Stored entries

((

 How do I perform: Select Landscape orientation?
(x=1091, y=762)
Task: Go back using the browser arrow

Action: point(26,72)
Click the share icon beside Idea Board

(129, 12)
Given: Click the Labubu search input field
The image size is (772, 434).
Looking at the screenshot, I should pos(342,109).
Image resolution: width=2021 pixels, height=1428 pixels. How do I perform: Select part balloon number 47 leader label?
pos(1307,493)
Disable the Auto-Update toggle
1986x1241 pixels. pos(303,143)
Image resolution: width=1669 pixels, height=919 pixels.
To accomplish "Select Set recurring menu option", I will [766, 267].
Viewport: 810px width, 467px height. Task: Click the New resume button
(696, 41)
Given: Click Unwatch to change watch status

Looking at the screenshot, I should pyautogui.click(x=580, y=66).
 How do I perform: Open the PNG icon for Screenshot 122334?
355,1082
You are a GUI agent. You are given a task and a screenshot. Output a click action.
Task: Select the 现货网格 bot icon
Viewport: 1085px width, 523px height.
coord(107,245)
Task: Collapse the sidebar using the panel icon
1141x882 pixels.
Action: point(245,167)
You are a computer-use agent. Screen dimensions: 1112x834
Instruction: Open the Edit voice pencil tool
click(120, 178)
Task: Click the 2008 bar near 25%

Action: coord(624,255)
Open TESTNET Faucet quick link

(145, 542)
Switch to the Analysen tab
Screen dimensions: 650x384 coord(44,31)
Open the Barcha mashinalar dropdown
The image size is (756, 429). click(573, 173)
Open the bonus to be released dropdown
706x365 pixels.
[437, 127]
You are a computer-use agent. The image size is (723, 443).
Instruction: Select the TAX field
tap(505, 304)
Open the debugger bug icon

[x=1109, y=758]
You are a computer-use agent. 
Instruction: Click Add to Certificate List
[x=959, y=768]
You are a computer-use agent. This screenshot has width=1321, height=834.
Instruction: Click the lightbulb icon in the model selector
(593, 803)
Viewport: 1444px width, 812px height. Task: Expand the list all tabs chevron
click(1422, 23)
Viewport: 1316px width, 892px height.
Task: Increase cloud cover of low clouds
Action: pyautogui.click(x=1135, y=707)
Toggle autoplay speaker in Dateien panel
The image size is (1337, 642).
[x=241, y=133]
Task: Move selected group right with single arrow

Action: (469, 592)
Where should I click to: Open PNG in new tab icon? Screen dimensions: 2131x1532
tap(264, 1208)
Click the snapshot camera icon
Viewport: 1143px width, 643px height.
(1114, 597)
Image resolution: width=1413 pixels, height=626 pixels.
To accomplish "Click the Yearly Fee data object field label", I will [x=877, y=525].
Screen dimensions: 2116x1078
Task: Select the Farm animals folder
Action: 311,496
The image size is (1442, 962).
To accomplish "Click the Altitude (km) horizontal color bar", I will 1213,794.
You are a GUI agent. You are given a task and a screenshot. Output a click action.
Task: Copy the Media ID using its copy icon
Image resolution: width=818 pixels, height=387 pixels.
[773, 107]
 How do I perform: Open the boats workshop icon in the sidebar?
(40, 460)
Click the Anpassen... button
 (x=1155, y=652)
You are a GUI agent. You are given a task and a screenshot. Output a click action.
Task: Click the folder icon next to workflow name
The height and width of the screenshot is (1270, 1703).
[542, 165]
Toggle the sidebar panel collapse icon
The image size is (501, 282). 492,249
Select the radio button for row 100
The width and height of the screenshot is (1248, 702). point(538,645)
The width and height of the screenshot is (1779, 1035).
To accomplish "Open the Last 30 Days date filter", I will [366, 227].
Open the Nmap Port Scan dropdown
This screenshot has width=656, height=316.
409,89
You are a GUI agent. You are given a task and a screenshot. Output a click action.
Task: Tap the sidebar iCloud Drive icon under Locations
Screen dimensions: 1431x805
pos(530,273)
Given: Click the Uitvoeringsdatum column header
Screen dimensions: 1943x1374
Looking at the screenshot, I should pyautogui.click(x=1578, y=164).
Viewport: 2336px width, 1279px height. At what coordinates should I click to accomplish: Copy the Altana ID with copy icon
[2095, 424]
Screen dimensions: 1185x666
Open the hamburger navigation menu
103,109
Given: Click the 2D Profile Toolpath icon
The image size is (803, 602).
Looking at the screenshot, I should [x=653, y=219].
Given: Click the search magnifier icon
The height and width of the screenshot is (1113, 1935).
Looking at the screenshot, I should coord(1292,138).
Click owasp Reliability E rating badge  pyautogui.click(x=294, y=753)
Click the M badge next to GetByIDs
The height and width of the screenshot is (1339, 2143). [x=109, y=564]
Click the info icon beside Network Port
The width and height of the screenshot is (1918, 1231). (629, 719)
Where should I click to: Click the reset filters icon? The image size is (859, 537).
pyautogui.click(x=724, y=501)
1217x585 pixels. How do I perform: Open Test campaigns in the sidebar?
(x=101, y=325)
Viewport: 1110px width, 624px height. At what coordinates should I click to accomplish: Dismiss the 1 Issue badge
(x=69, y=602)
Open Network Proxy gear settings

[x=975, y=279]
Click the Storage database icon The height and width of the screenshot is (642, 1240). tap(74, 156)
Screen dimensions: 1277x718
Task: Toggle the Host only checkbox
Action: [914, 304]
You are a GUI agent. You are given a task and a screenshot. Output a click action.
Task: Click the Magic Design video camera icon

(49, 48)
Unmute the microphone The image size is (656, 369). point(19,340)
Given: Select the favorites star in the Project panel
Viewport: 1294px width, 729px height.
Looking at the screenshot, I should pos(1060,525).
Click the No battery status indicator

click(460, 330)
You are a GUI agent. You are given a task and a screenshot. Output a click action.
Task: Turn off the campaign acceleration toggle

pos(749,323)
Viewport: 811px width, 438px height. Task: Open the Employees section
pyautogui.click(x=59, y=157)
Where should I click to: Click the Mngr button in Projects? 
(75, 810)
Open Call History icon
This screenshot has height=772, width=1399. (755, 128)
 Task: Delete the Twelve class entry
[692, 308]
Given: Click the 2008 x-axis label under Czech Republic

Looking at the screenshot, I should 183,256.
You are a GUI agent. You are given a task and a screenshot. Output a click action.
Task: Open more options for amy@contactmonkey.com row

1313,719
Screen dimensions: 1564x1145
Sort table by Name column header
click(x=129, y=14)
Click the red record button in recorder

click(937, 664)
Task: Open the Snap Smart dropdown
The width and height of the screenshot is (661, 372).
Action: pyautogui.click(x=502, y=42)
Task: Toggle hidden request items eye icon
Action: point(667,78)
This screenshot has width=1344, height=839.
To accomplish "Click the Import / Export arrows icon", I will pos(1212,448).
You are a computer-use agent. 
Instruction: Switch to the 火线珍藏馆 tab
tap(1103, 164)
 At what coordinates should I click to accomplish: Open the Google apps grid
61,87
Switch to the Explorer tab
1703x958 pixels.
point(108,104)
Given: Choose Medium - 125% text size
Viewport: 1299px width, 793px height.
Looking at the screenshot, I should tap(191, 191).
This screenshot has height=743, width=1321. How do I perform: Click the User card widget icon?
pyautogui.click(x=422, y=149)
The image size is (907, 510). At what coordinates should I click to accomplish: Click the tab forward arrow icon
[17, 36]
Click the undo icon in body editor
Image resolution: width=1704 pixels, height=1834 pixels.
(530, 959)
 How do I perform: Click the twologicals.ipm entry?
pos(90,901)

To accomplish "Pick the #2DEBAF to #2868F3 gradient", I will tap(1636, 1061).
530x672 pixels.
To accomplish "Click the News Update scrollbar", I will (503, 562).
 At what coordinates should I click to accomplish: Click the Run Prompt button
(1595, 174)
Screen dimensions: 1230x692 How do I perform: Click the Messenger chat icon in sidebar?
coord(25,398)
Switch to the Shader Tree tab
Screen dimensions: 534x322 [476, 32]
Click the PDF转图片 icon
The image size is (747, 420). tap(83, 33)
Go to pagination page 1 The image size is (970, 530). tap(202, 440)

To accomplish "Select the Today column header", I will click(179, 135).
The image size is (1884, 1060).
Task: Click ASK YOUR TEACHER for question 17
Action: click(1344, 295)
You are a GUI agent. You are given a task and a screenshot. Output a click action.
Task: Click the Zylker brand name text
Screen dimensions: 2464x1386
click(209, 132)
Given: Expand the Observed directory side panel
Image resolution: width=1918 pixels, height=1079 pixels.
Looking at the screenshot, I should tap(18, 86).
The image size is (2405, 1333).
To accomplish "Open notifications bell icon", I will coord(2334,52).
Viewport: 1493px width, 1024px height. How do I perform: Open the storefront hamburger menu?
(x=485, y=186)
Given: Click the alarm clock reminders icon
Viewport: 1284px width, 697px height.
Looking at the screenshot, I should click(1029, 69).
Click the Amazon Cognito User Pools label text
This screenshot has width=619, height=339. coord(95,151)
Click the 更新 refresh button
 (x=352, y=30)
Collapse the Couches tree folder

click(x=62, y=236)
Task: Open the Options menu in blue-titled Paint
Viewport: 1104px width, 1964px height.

))

## [What you will do]
Out of the data above, return each line where the word "computer" can be found.

## [Problem solution]
You are a computer-use agent. Screen dimensions: 1112x834
You are a computer-use agent. The image size is (723, 443).
You are a computer-use agent. 
You are a computer-use agent. This screenshot has width=1321, height=834.
You are a computer-use agent. 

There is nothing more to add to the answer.